Many civil rights activists say existing military and civilian criminal courts can handle the Guantánamo cases and decide on the disposition of each of those 255 individuals, despite the Bush Administration's arguments otherwise. But the legal limbo many Guantánamo detainees have endured for years still poses significant problems. That is because the primary purpose of detaining these people was not to stage trials but rather to gain usable intelligence through interrogation. Forming proper criminal cases at this point would be difficult.

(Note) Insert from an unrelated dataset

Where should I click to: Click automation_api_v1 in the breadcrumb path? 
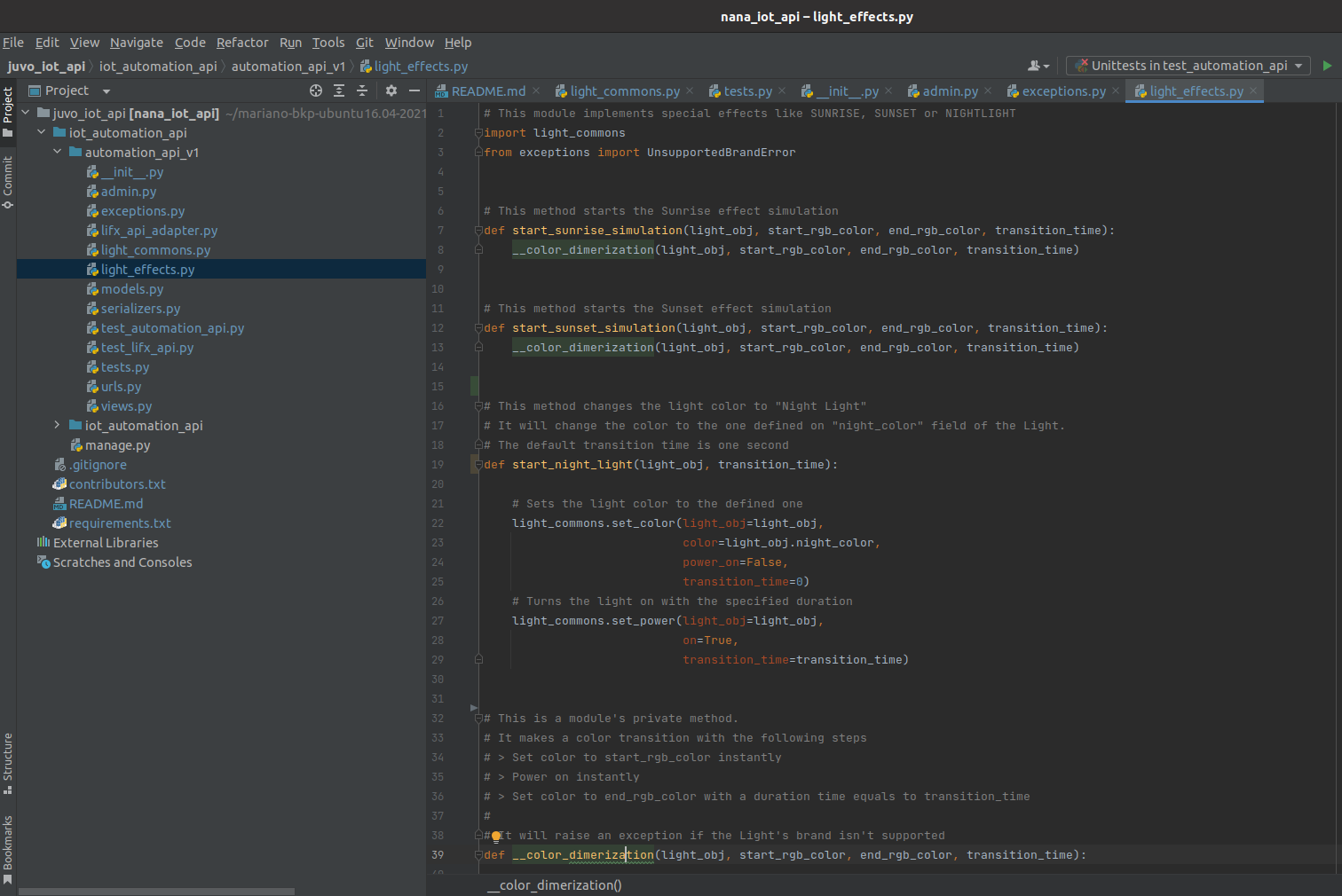288,67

Take for example the case of Khalid Sheikh Mohammed, the most senior al-Qaeda operative in U.S. custody. At present, his case and many other prominent ones appear essentially stalled at the specially formed military commissions, which the Obama campaign has pledged to halt. But prosecuting Mohammed and other cases like his in federal court may prove tricky. At least some of the evidence against Mohammed looks to have been gathered during harsh interrogations, which may make it inadmissible in court. His arrest and detention had none of the necessary steps provided under U.S. civilian law that help safeguard the rights of suspects — and sometimes allow for loopholes for some to minimize or evade prosecution. Many of the same legal obstacles would arise in any attempt to court-martial Mohammed, because regular military courts have comparable rules about evidence and legal procedure.

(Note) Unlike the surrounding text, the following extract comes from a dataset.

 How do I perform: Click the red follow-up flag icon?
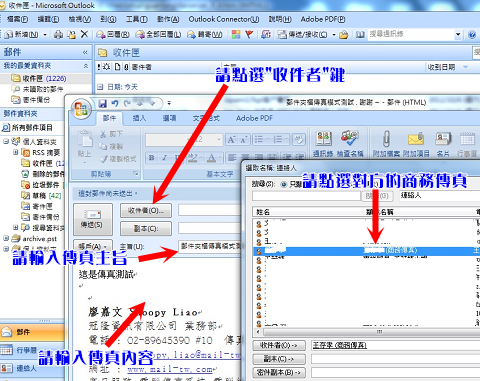pyautogui.click(x=249, y=34)
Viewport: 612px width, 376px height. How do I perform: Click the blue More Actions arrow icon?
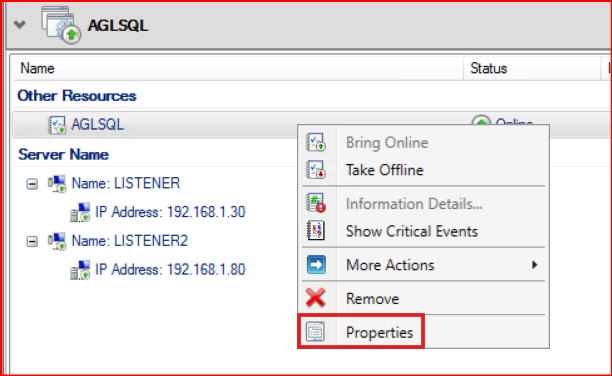coord(316,265)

There are, at bottom, no good options for trying Mohammed and the roughly 14 others the government appears intent on prosecuting, because the Bush Administration has held them for so many years by Executive Orders in contravention of regular U.S. criminal and military law. Then there's the question of what to do with future suspected terrorists who are caught in an indefinite war on terrorism if there is no more Guantánamo. Alleged terrorist operatives will continue to fall into the hands of the FBI, CIA and military in the years ahead. Obama may consider working to create so-called national-security courts, which would essentially be a hybrid tribunal system blending military and civilian criminal law. Those who support the creation of national-security courts say that only a new, carefully constructed system can effectively deal with issues like classified evidence and other matters that sometimes snarl proceedings in regular criminal and military courts.

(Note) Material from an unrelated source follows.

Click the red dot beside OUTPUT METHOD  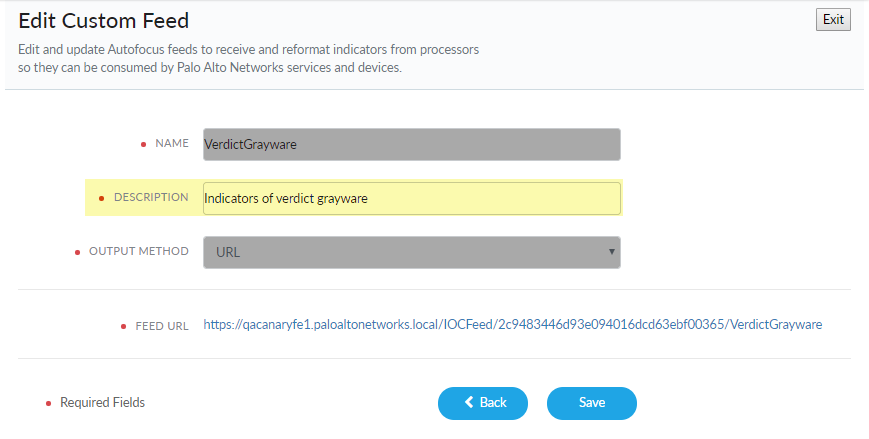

The idea has some prominent backers, including Katyal and former assistant attorney general Jack Goldsmith, who clashed with senior Bush Administration officials over Guantánamo and other issues during his time at the Justice Department. The Associated Press, citing unnamed Obama advisers, reported Monday that the President-elect plans to put forward proposals for a new court to handle some Guantánamo cases. But many legal thinkers disagree with such an approach, arguing that all such cases should be prosecuted in federal courts, which have proven effective in many instances. Also, many argue that new national-security courts would likely face the same difficulties as the ongoing Guantánamo tribunals, which have floundered because of procedural snafus while drawing hundreds of constitutional challenges. "Lots of people are opposed, and for many good reasons," Katyal said of the proposed national-security courts.

The emerging Obama transition team has yet to spell out its plans for closing Guantánamo officially. Campaign officials say the President-elect is still forming the legal team that will advise him on that and other issues once he begins making decisions as President. Obama has not spoken on the issue since winning the presidential election and has offered no signs that he discussed the matter with President Bush when visiting the White House on Monday. But there's little doubt that the Guantánamo problem Bush leaves behind for Obama will be one of the hardest the President-elect will face when he finally sits in the Oval Office.